Bacteriophage phi 29 DNA polymerase. The bacteriophage phi 29 DNA polymerase is involved both in the protein-primed initiation and elongation steps of viral DNA replication and displays a very processive 3’,5’-exonuclease activity acting preferentially on single-stranded DNA.
DNA Polymerase is the essential enzyme used in polymerase chain reaction (PCR). PCR is a revolutionary technique that amplifies DNA sequences, crucial for completion of the Human Genome Project and its creator, Kary B. Mullis, was awarded the Nobel Prize for Chemistry.
Alternatively phi29 DNA Polymerase (pictured above) is the replicative polymerase from the Bacillus subtilis phage phi29 (Φ29). It is being increasingly used for multiple displacement DNA amplification (MDA) procedures, a non-PCR based DNA amplification technique.

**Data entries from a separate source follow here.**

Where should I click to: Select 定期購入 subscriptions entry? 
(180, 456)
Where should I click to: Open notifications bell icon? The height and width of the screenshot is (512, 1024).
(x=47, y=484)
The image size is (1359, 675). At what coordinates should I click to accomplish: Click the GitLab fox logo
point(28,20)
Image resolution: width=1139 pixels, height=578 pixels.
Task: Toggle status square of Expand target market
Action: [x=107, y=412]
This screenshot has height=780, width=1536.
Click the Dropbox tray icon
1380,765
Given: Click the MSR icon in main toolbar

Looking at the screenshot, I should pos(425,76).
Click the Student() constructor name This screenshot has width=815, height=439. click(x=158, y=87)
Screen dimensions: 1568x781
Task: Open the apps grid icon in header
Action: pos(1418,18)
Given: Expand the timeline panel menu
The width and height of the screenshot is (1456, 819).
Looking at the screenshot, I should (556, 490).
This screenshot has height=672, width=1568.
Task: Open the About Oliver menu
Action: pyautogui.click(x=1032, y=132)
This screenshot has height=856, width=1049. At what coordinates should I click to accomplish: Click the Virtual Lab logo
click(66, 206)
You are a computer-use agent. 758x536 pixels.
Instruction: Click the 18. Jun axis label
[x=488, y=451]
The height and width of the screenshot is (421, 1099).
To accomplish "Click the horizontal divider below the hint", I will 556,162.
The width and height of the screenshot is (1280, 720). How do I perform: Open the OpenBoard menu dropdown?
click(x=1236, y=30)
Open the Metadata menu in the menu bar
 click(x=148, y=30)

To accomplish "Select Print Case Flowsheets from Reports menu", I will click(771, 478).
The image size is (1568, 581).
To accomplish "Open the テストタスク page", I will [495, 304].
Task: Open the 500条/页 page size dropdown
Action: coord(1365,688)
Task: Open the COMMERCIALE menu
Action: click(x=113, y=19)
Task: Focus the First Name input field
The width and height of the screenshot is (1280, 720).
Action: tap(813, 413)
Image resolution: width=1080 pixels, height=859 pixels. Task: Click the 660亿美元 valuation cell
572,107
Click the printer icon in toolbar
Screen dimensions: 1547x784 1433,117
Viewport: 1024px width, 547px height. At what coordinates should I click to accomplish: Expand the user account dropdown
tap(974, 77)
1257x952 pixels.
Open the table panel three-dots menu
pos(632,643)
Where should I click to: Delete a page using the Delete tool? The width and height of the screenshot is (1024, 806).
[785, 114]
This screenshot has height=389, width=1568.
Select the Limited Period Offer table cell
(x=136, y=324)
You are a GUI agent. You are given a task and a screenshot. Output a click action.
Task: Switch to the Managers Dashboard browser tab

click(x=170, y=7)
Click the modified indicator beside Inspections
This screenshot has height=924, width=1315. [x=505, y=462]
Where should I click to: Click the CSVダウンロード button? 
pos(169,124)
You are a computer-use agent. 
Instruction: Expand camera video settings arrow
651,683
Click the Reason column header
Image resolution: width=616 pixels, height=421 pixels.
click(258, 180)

MDA can rapidly amplify minute amounts of DNA samples to a reasonable quantity for genomic analysis. Compared to conventional PCR amplification techniques, MDA generates larger sized products with a lower error frequency. This method has been actively used in whole genome amplification (WGA) and is a promising method for application to single cell genome sequencing and sequencing-based genetic studies.
DNA amplification techniques also permit early diagnosis of malignant diseases such as leukemia and lymphomas. It is also valuable in newly emerging laboratory and clinical techniques, including DNA fingerprinting, detection of bacteria or viruses (particularly AIDS), and diagnosis of genetic disorders.